**WORK TO COMPLETE**
Repeat, exactly as they appear, the lines from the one with "The width and height of the screenshot is (1344, 896)." through the last line of the entries below, but none of the pictures.

**SOURCE MATERIAL**
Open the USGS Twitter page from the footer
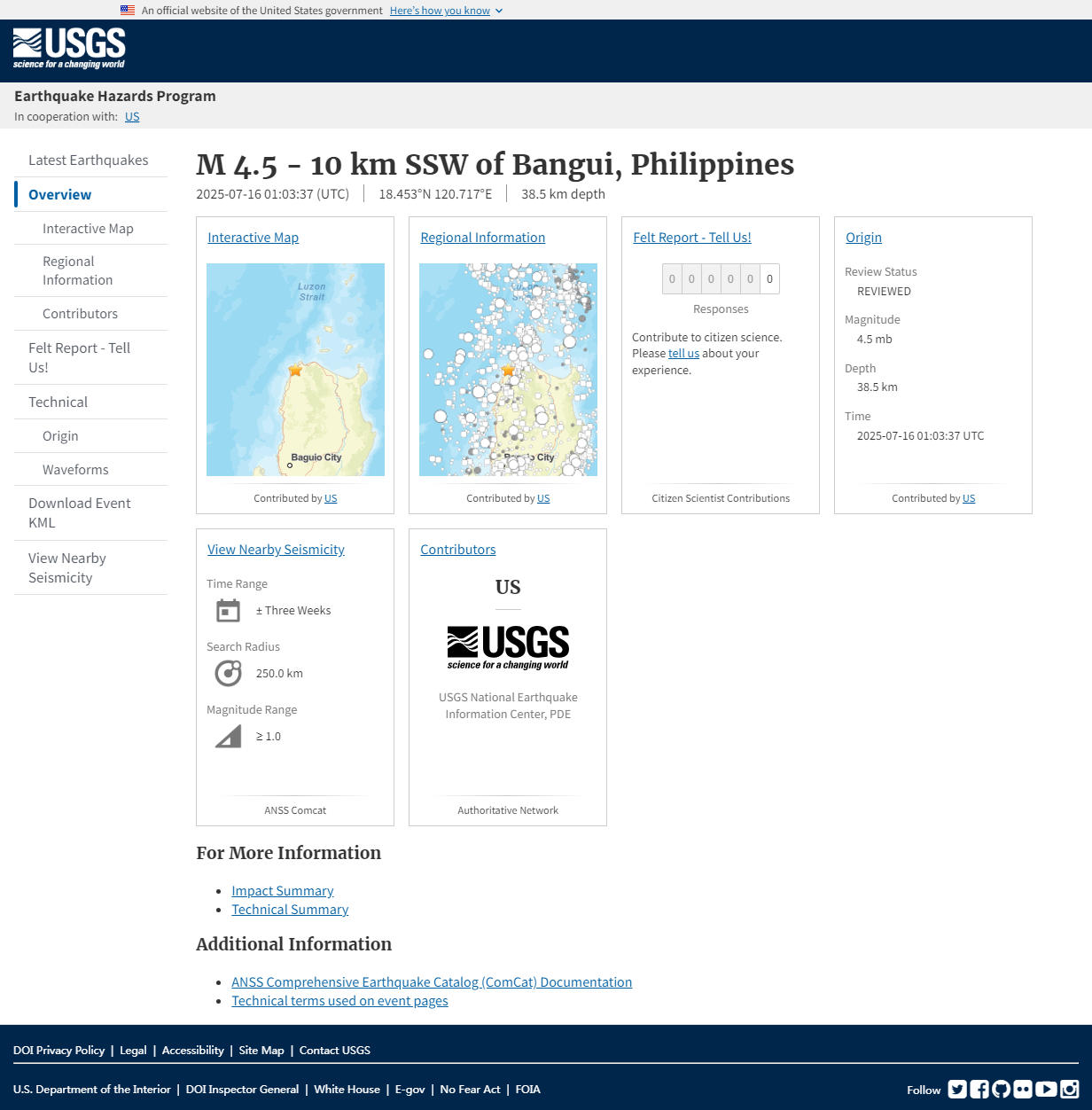The width and height of the screenshot is (1092, 1110). click(x=957, y=1090)
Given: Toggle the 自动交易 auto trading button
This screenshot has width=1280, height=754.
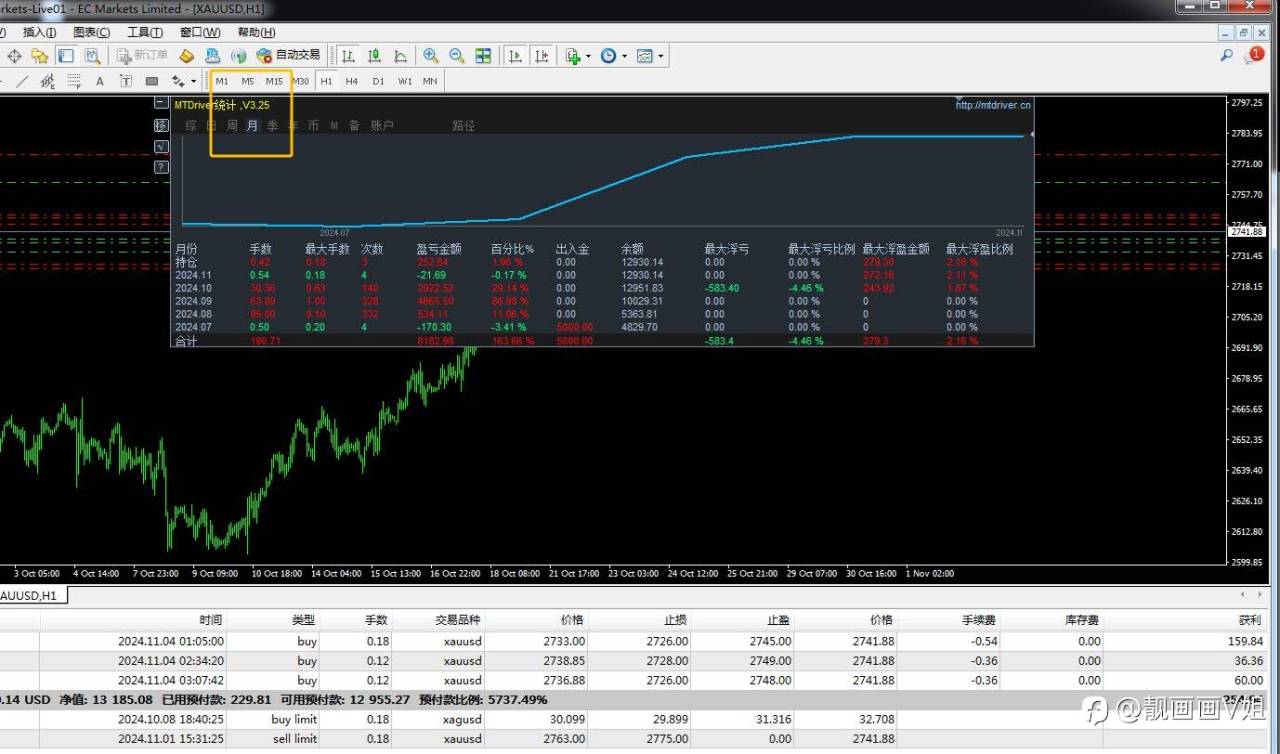Looking at the screenshot, I should [x=288, y=56].
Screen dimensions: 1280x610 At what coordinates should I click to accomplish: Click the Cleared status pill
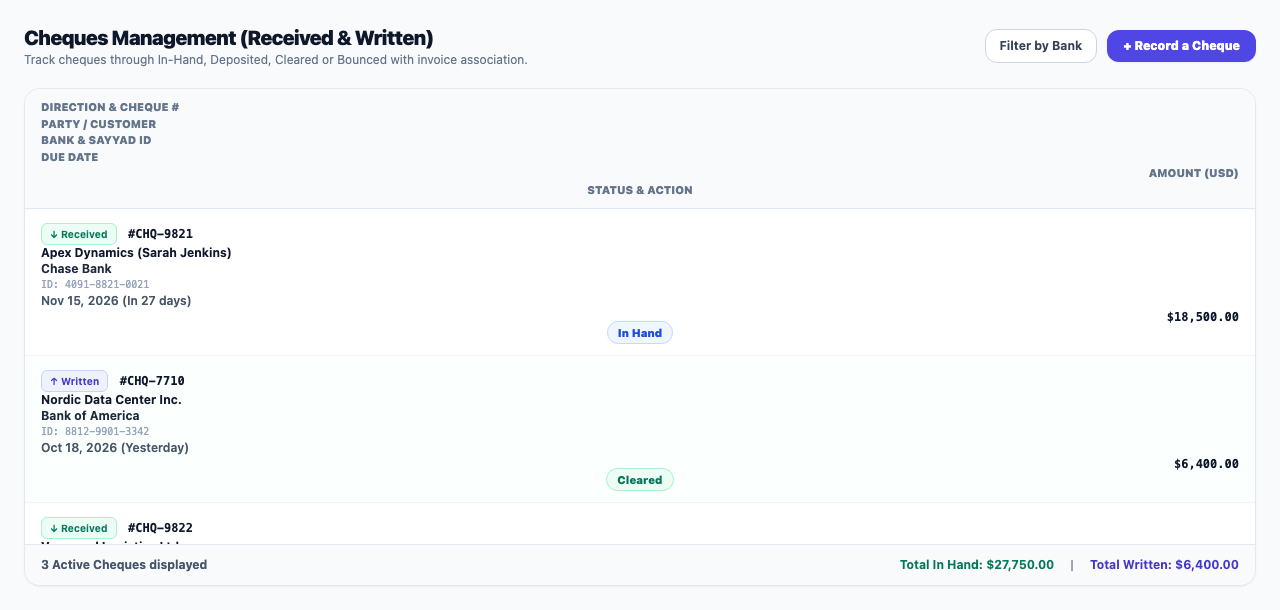[640, 480]
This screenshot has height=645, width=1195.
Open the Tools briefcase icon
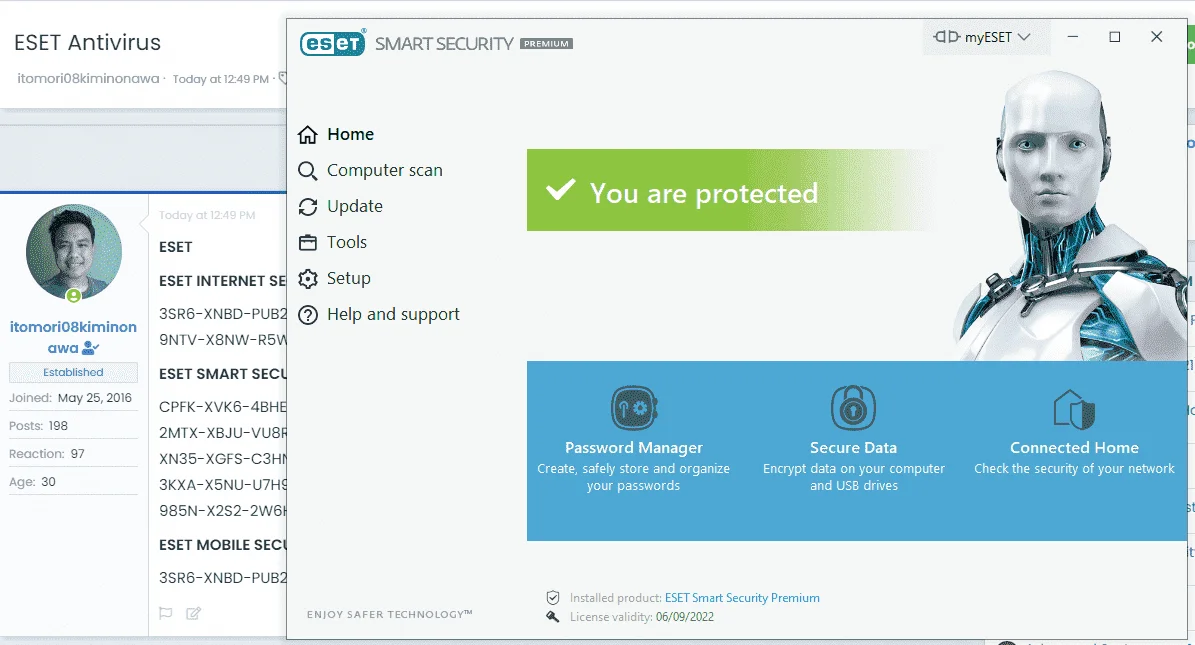[x=308, y=242]
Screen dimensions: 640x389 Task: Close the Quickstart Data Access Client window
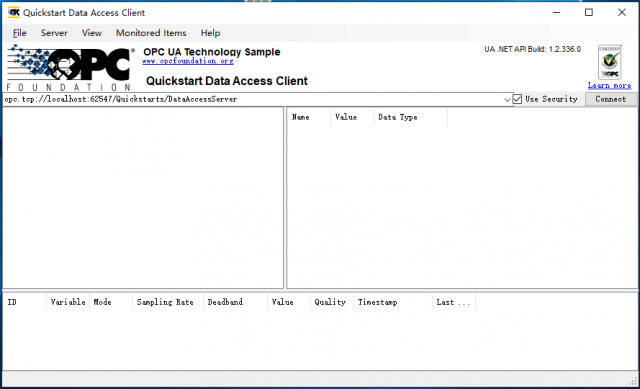(x=621, y=12)
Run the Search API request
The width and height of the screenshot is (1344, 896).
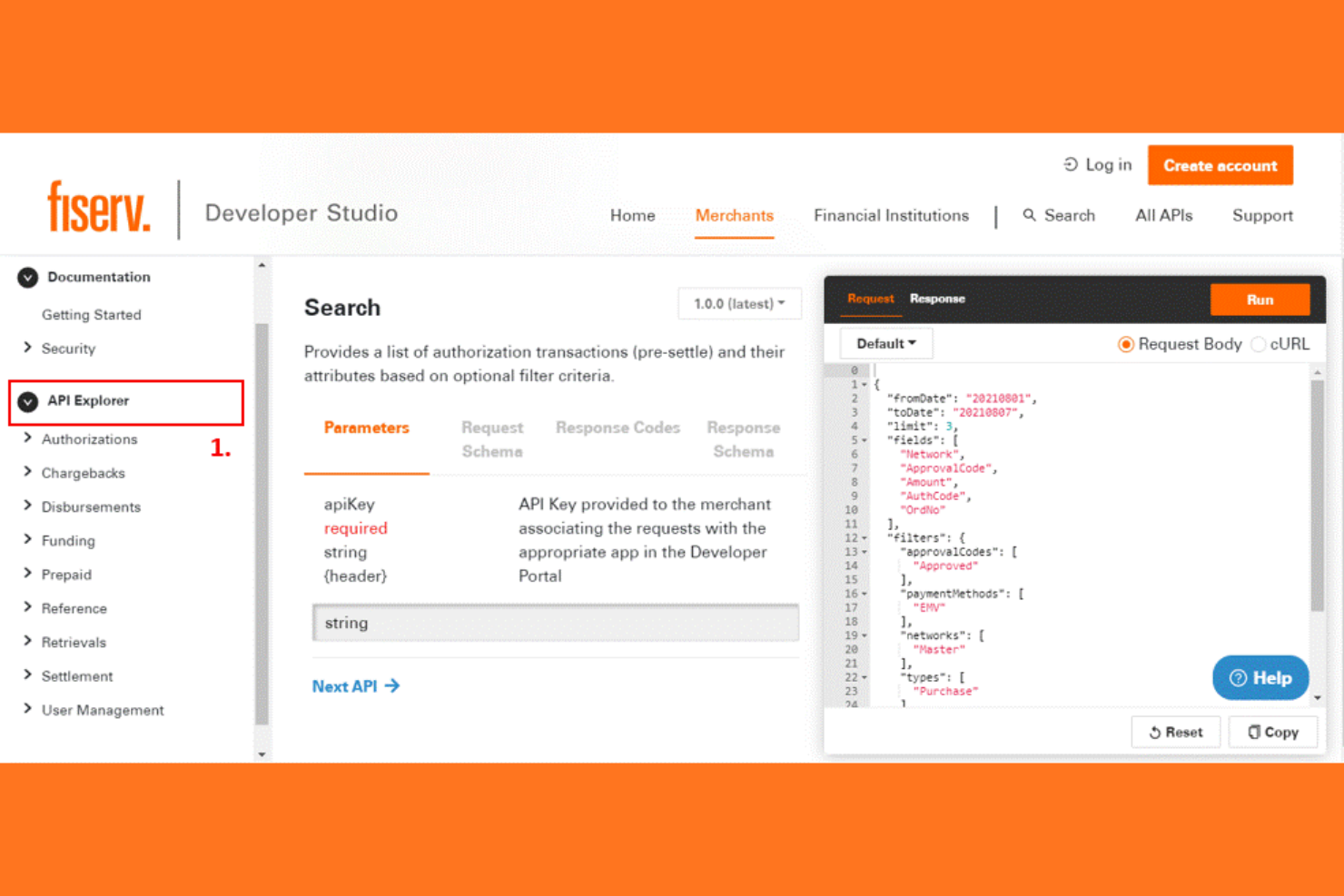point(1260,299)
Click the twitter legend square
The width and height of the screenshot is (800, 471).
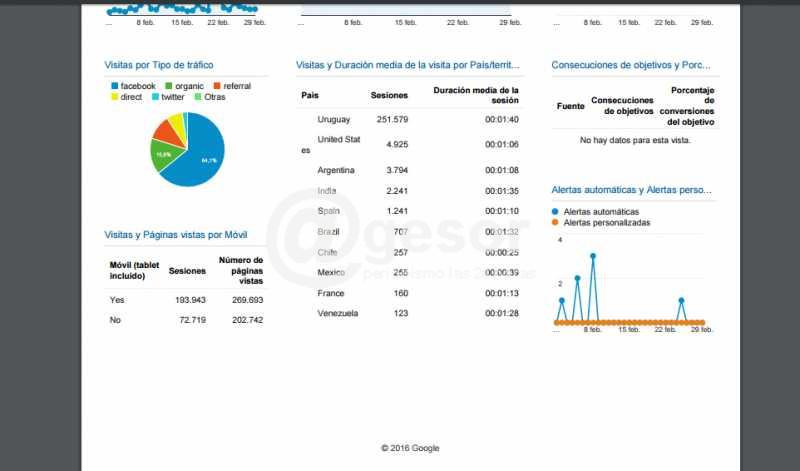coord(154,97)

**SOLUTION**
The width and height of the screenshot is (1344, 896).
point(1260,299)
Click the twitter legend square
The width and height of the screenshot is (800, 471).
coord(154,97)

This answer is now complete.